• _What you need to do_: When you find the line with "Task: Click the High: 1402.20 value" among the records below, reproduce it and each line after it exactly, ending with the line with "Click Relaunch to update button".

[[ Recorded information open ]]

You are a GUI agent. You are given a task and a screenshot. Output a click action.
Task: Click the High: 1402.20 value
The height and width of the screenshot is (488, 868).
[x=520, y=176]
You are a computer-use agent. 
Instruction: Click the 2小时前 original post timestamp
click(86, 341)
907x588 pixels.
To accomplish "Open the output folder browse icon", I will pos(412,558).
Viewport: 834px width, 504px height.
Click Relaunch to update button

[[ Recorded information closed ]]
[[ Recorded information open ]]

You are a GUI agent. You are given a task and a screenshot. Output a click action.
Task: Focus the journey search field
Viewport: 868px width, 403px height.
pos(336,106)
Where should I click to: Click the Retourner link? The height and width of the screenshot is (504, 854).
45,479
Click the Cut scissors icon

[[ Recorded information closed ]]

• _Task result_:
Task: Click the High: 1402.20 value
The height and width of the screenshot is (488, 868).
[x=520, y=176]
You are a computer-use agent. 
Instruction: Click the 2小时前 original post timestamp
click(86, 341)
907x588 pixels.
To accomplish "Open the output folder browse icon", I will pos(412,558).
Viewport: 834px width, 504px height.
Click Relaunch to update button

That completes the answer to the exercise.